Hypertensive Disorders in Pregnancy Tied to Future Atrial Fibrillation

Women who develop hypertensive disorders of pregnancy (HDP) when pregnant with their first baby are more likely to later be diagnosed with atrial fibrillation (AF) and face an increase in premature mortality, according to an observational analysis of Canadian data.

The conditions span a broad swath of severity—from gestational hypertension to chronic hypertension in pregnancy, preeclampsia, or a mix of both chronic hypertension and preeclampsia. The new study, led by Amy Johnston, PhD (University of Ottawa, Canada), found a dose-response relationship, with more severe HDPs carrying the greatest risks.

“Up to this point, there has been really robust evidence . . . demonstrating that having a hypertensive disorder of pregnancy significantly increases a woman’s future risk of a number of different cardiovascular events,” said Thais Coutinho, MD (Mayo Clinic, Rochester, MN), who served as senior author of the new study along with Jodi D. Edwards, PhD (University of Ottawa). This research, Coutinho told TCTMD, has touched on endpoints as diverse as heart failure, myocardial infarction, and both all-cause and CV death.

What hasn’t been looked at in depth, however, is the link between HDPs and atrial fibrillation, which is known to be more common, in general, among people with hypertension. This is an especially important question because AF is becoming the “cardiovascular epidemic of our generation,” she said. The paper notes that the global prevalence of the arrhythmia has doubled over the past 30 years, reaching 38 million people in 2017.

As reported by TCTMD, it’s become increasingly clear that adverse pregnancy outcomes, including hypertensive disorders and others, are linked to an uptick in cardiovascular disease later in life. Some of these associations can be traced to genetics, though it’s also possible that these complications in pregnancy themselves give rise to subsequent CV events and early death. Importantly, though, research also suggests it’s possible to curtail some of that added risk through lifestyle changes and risk factor management.

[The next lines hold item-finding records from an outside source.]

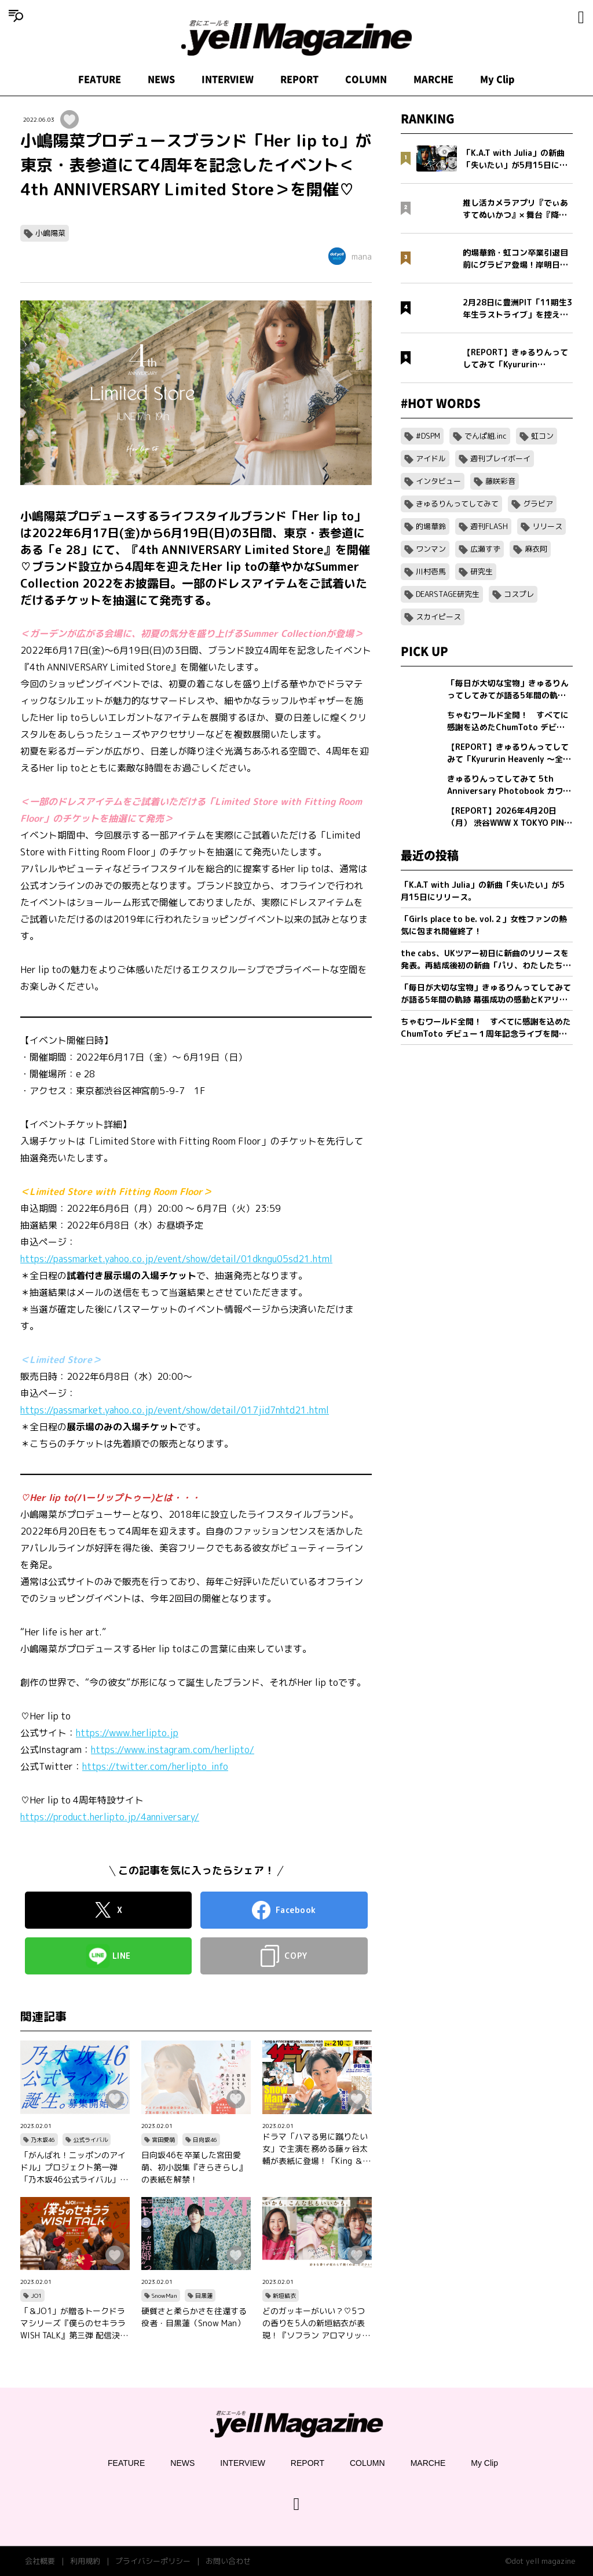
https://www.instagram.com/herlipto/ (172, 1749)
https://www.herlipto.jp (127, 1732)
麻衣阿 (536, 549)
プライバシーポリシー (153, 2561)
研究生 (481, 571)
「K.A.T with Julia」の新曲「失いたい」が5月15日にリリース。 (483, 890)
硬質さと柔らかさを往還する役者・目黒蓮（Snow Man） (194, 2317)
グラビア (538, 503)
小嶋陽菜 (50, 233)
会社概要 (40, 2561)
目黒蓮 (204, 2295)
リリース (547, 526)
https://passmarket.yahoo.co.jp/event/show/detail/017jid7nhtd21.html (174, 1410)
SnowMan (164, 2295)
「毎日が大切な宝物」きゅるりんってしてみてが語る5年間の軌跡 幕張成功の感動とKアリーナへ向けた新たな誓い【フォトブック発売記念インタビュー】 (486, 993)
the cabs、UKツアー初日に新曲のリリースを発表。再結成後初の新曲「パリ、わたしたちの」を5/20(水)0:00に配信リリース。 (485, 959)
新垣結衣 (284, 2295)
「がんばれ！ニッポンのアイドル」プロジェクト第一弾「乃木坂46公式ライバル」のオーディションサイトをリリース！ (74, 2167)
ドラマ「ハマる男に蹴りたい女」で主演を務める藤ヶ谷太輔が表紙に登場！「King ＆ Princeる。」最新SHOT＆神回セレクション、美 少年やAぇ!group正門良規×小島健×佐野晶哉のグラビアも (316, 2149)
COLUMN (366, 79)
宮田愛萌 (163, 2140)
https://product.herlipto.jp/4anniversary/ (109, 1816)
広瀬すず (485, 549)
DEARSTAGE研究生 (447, 594)
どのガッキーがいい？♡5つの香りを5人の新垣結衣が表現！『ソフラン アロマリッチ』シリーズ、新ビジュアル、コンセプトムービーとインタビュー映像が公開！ (315, 2323)
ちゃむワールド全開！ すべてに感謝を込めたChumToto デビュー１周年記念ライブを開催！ (486, 1028)
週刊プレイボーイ (500, 458)
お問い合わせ (228, 2561)
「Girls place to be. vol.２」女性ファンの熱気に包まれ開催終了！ (484, 925)
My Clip (497, 79)
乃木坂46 (43, 2140)
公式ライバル (90, 2140)
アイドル (431, 458)
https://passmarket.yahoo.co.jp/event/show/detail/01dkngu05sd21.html (176, 1258)
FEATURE (99, 79)
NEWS (161, 79)
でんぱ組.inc (485, 436)
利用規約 (85, 2561)
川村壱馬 (431, 571)
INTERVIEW (228, 79)
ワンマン (431, 549)
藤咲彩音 (500, 481)
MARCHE (433, 79)
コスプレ (519, 594)
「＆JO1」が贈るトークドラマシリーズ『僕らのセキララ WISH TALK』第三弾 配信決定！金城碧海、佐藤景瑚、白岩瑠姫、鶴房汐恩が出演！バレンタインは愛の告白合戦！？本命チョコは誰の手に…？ (73, 2323)
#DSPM (428, 436)
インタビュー (438, 481)
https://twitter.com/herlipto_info (155, 1766)
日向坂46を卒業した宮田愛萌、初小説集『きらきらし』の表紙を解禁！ (194, 2167)
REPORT (299, 79)
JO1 (36, 2295)
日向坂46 (205, 2140)
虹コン (542, 436)
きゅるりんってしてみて (457, 503)
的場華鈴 (431, 526)
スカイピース (438, 616)
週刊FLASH (489, 526)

The new paper was published earlier this month in Circulation as part of the journal’s annual Go Red for Women issue.

Coutinho said their findings didn’t come as a surprise, given prior data on other forms of CVD. “It makes sense that A-fib is also part of that group now,” she commented. What was unexpected, she added, is how rapidly the adverse pregnancy outcome made its mark on women’s lives: on average, just 7 years after giving birth.

Dose-Response Relationship

Using data housed at the Institute for Clinical Evaluative Sciences in Canada, Johnston and colleagues conducted a population-based retrospective cohort study including 771,521 women (median age 29 years) discharged after delivery of their first live or stillborn singleton infant between 2002 and 2017 in the province of Ontario.

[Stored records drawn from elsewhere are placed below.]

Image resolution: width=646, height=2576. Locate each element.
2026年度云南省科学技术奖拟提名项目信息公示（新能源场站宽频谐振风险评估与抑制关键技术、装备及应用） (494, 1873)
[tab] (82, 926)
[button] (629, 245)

Around 8% of these women were diagnosed with HDP during that 16-year span. During 7,380,204 person-years of follow-up, there were 2,483 diagnoses of incident AF and 2,951 deaths, translating to absolute rates of 0.3% and 0.4%, respectively. The median times to AF diagnosis or death each were around 7 years postpartum.

Having a history of any HDP was associated with increased risk of both incident AF and death without a prior AF diagnosis (adjusted cause-specific HRs of 1.45; 95% CI 1.28-1.64 and 1.31; 95% CI 1.15-1.47). Moreover, a dose-response pattern was seen, such that more severe subtypes of HDP as well as chronic hypertension before pregnancy led to 1.5- to 2.2-fold increases in AF and 1.4- to 2.1-fold increases in death compared with no hypertension during pregnancy.

We cannot just let these women disappear from the healthcare system. Thais Coutinho

“These findings underscore the need to consider HDP history in risk calculation/stratification for arrhythmic and nonarrhythmic cardiovascular diseases, improve surveillance of traditional and female-specific cardiovascular disease risk factors, and develop targeted prevention strategies to reduce the occurrence and burden of HDP,” the researchers conclude.

Coutinho cautioned, though, that it’s necessary to keep the data in perspective. While the relative increase in risk is noteworthy, “you have to also pay attention to the absolute rates of A-fib and death,” she stressed. “These are less than a half a percent, right? So the reality here is that the majority of women in general that are having babies, they’re going to be just fine.”

Given the low absolute rate of AF they found, it may not make sense to screen for the condition in all women who previously had HDP, said Coutinho. “If you just start to monitor every single one of these people, and most of them will not develop A-fib, is that a good deployment of healthcare resources?”  

She said the next steps will be to see if it’s possible to identify, among pregnant women, the individuals who are predisposed to HDP and subsequent arrhythmias.

 Already, “there’s so much data to support increased cardiovascular risk” in women with adverse pregnancy outcomes, Coutinho pointed out. “However, patients don’t know it. Healthcare providers don’t know it. . . . [It’s necessary] to understand there is a risk here and that we cannot just let these women disappear from the healthcare system.”